[TEXT SHOWN Boundary: Start]
My best friend most evenings is a gray box about 8 inches by 5 (I'm not nerd enough to have measured it).
It's called a scanner and picks up messages on radio channels used by the emergency services. Given that I'm close to the scanner, physically as well as emotionally, I should give it a name, although I wouldn't spend a lot of time thinking about it as if it were a child.
We're not friends of choosing, rather we are thrown together by circumstance. My scanner is like a big, sweaty tattooed sailor who one is forced to bunk next to on a transatlantic crossing. You try to strike up a conversation but after "nice green anchor - did it hurt?" is met with a monosyllabic mutter, you give up and spend the next week listening to him snoring.
I haven't started talking to the scanner yet. That would suggest I had finally lost the plot like Max - the eccentric kid at school who talked to his feet and whose metallic voice was famously heard coming from behind a toilet cubicle on a field trip addressing the toilet paper: "OK paper -now for it."
I should be careful. In the wonderful new world of Facebook, MySpace and Twitter (whatever that is) people from school can track you down.
The other day I was contacted by the kid brother of a guy who I only have a dim recollection of from school.
"Do you remember me?"
"Of course, you were the kid who um...how is Bob anyhow."
"Just lost his job and was at home living with his parents but he's out of there now."
"Great, well that's progress - of sorts."
"He's in jail."
I digress. Max isn't the real name of the kid who was friends with the toilet paper and nor does my scanner have a name. I'm thinking of christening it Sam. It's slick and androgynous. It lends itself to inflated claims and is an ad man's dream. Nobody can scan like Sam. Scan with Sam and you'll uncover a Scam. When you need to Scan Sam's your man.
On balance Sam is probably a better name for a scanner than Sebastian.
A scanner called Sebastian wouldn't be satisfied with 75-year-old males with fluid on their lungs, or threatening groups of people with firearms.
He'd want to blow out of this place and go to a cocktail party.
And I'd want to go there with him.
Sam has limitations. I coudn't live Sam's world for ever.
At least he's kept me entertained. The talk of the suspicious sandwiches left on the seat of a Ford Taurus aroused my interest along with the suspect sighted with "unfortunate hair."
[TEXT SHOWN Boundary: End]
# ACTIVITY
Transcribe the part of the scanner piece above that begins at the words "It's called a" and stops after "to him snoring.".
[DATA BLOCK Boundary: Start]
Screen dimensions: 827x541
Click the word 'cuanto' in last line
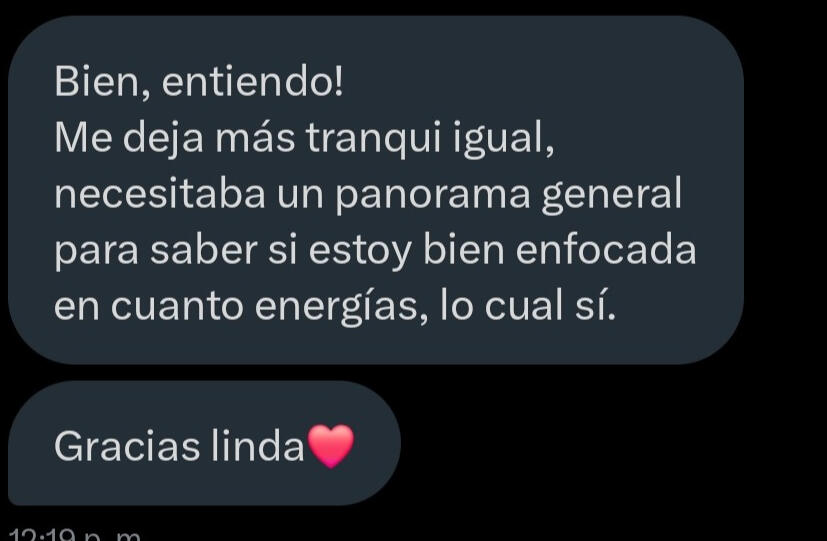(177, 306)
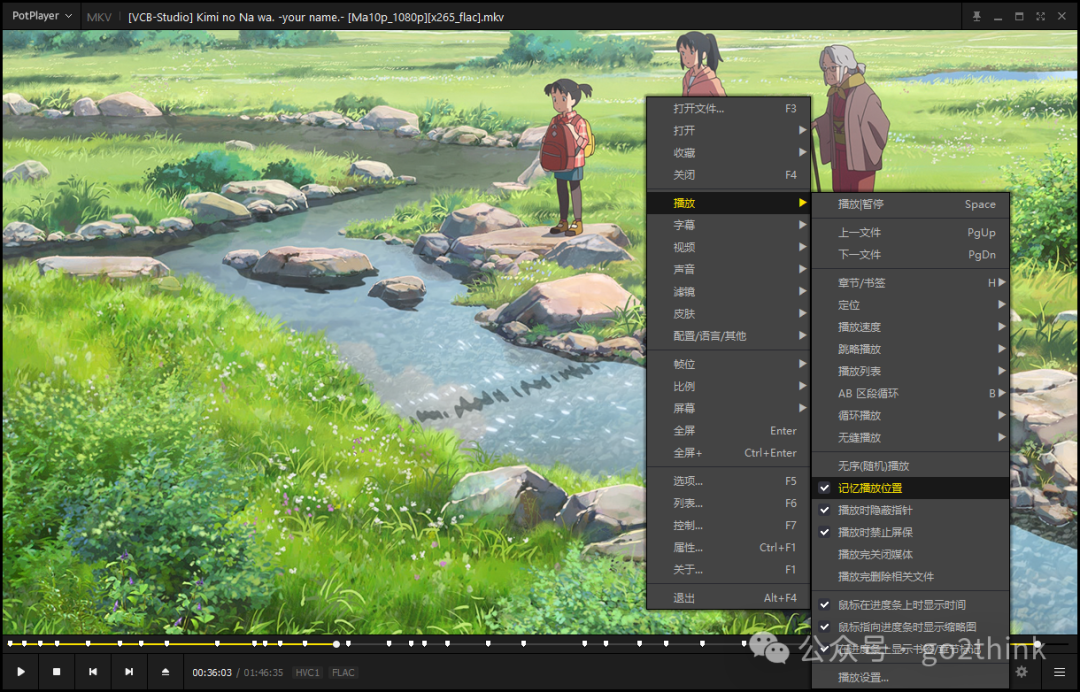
[DATA BLOCK Boundary: End]
# TASK RESULT
It's called a scanner and picks up messages on radio channels used by the emergency services. Given that I'm close to the scanner, physically as well as emotionally, I should give it a name, although I wouldn't spend a lot of time thinking about it as if it were a child.
We're not friends of choosing, rather we are thrown together by circumstance. My scanner is like a big, sweaty tattooed sailor who one is forced to bunk next to on a transatlantic crossing. You try to strike up a conversation but after "nice green anchor - did it hurt?" is met with a monosyllabic mutter, you give up and spend the next week listening to him snoring.